Cy Jung — [La Cocotte enchantée] Dimanche de la Sainte FamilleAprès Capri, Noël, c’est fini ?
Quelle vision édulcorée de la Nativité que voilà ! Noël, on n’en finit jamais même si on le voulait. Regardez ce dimanche, la Sainte Famille déjà attaque, le Père, le Fils, l’amant, la mère, le cocu. Inutile de se demander pourquoi cela castagne dans les foyers. Tout y est.

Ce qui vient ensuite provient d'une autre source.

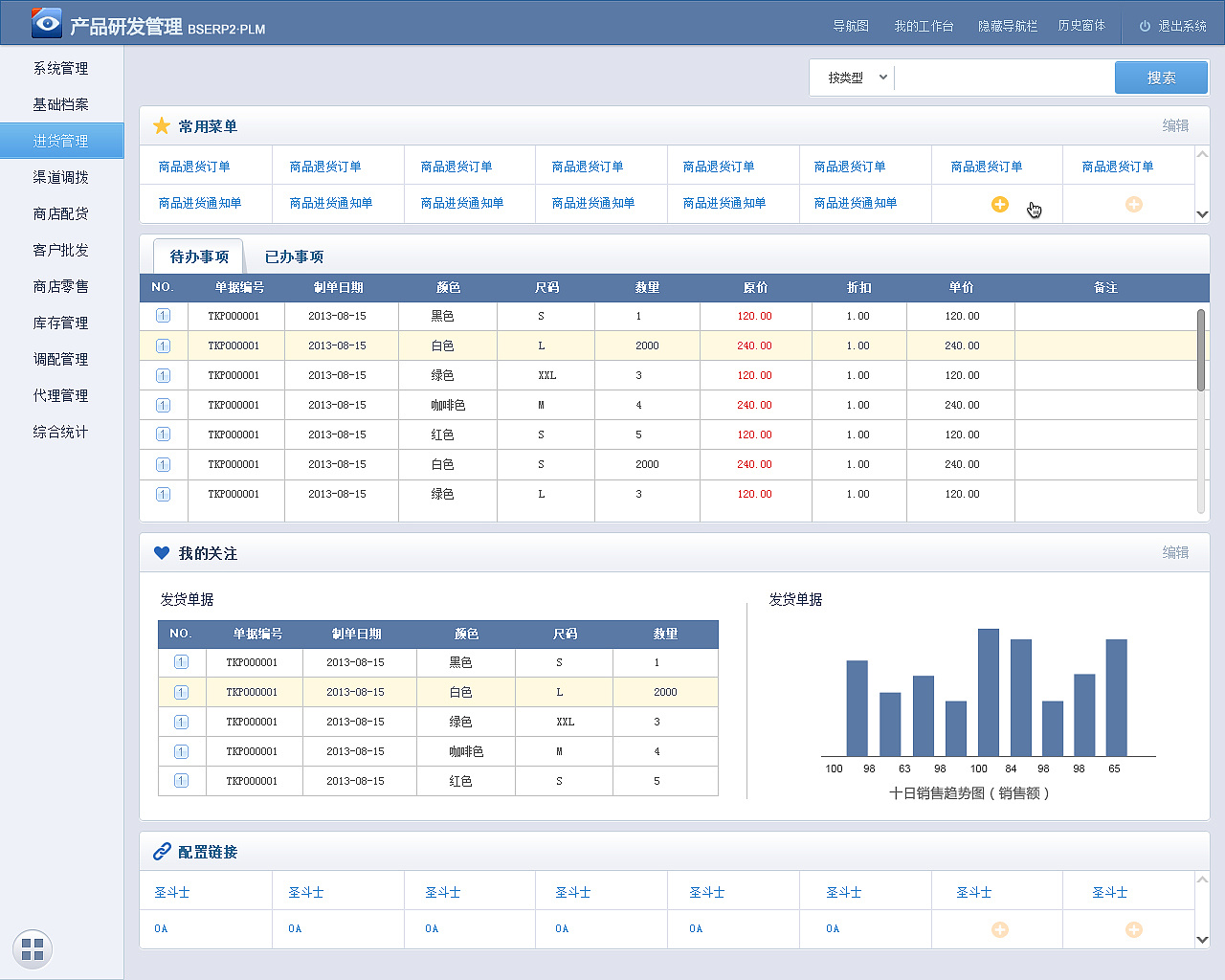This screenshot has height=980, width=1225.
Task: Click the 搜索 button
Action: click(x=1161, y=78)
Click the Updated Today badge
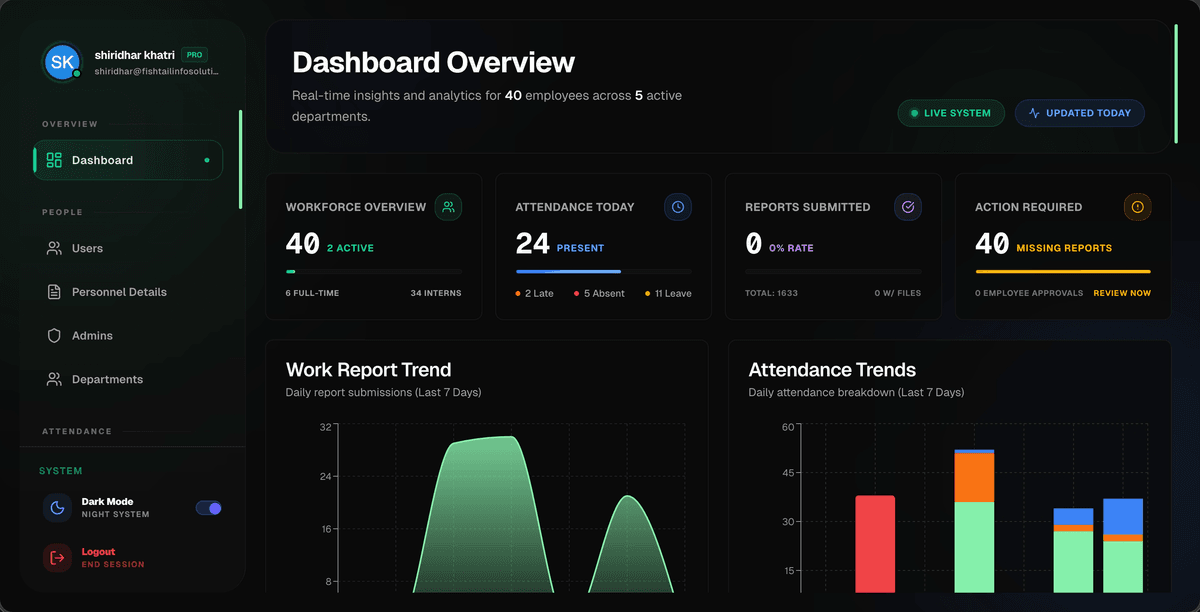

Et cela sera comme ça toute l’année, des querelles, des mensonges, des pressions, des chantages avec soi-disant l’amour en toile de fond. L’amour ? Ou le désir de puissance ?
Vous voulez une preuve ? L’Évangile du jour, version raccourcie.

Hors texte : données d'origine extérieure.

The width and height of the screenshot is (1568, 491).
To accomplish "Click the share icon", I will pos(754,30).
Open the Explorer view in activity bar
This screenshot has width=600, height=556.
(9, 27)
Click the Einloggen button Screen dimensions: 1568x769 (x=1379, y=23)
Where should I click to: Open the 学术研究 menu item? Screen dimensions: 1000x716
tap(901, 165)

« Chaque année, les parents de Jésus se rendaient à Jérusalem pour la fête de la Pâque.
« Quand il eut douze ans, (…) le jeune Jésus resta à Jérusalem à l’insu de ses parents. (…)
« C’est au bout de trois jours qu’ils le trouvèrent dans le Temple, (…)
« En le voyant, ses parents furent frappés d’étonnement, et sa mère lui dit :
« Mon enfant, pourquoi nous as-tu fait cela ? Vois comme ton père et moi, nous avons souffert en te cherchant ! »
« Il leur dit : « Comment se fait-il que vous m’ayez cherché ? Ne saviez-vous pas qu’il me faut être chez mon Père ? »
« Mais ils ne comprirent pas ce qu’il leur disait.  » (Lc 2, 41-52)

Comment en effet comprendre un tel affront de l’enfant à Joseph, renier son père, ainsi, à 12 ans ? Que lui avait-il fait ? Ou pas ? Est-ce cela l’amour au sein de la Sainte Famille, un amour qui renie, un amour qui dénature, un amour que personne n’entend ? On nous dira que le Père vaut le père, comme s’il suffisait d’une majuscule pour être Dieu, comme si posséder l’enfant était plus fort que l’aimer. Foutaises !
Haro donc sur la famille, sainte ou pas. Haro sur Noël et sa litanie de faux-semblant, de faux-fuyants, et de porte à faux ! Brisons nos chaînes ! Jouissons sans entraves ! Les Rois Mages ne vont pas tarder ; la Samaritaine et la horde des Marie ne sont pas loin. Pressons-nous ! Il y en aura pour tout le monde, du cuir, du vécu, des gros seins, des gros culs ! Youpi ! C’est la fête. On nique l’amer et on jouit entre l’âne et le bœuf, dans l’auge. Jouir dans l’auge. N’est-ce pas cela le bonheur ?
On va s’abstenir de poser la question à la Cocotte enchantée, non pas que l’on craigne sa réponse mais plutôt son ahurissement devant la question elle qui a passé sa semaine accrochée à sa Broche par crainte de rater le cri primal à trop user le fond de la Cassolette. La foi, la joie, elle sait en faire tout un Plat surtout quand le Diable n’y est pas.
Et à part ça ?
Noël, c’est fini. Pour preuve ? On jouit.
À plus !

Information publiée le dimanche 27 décembre 2015.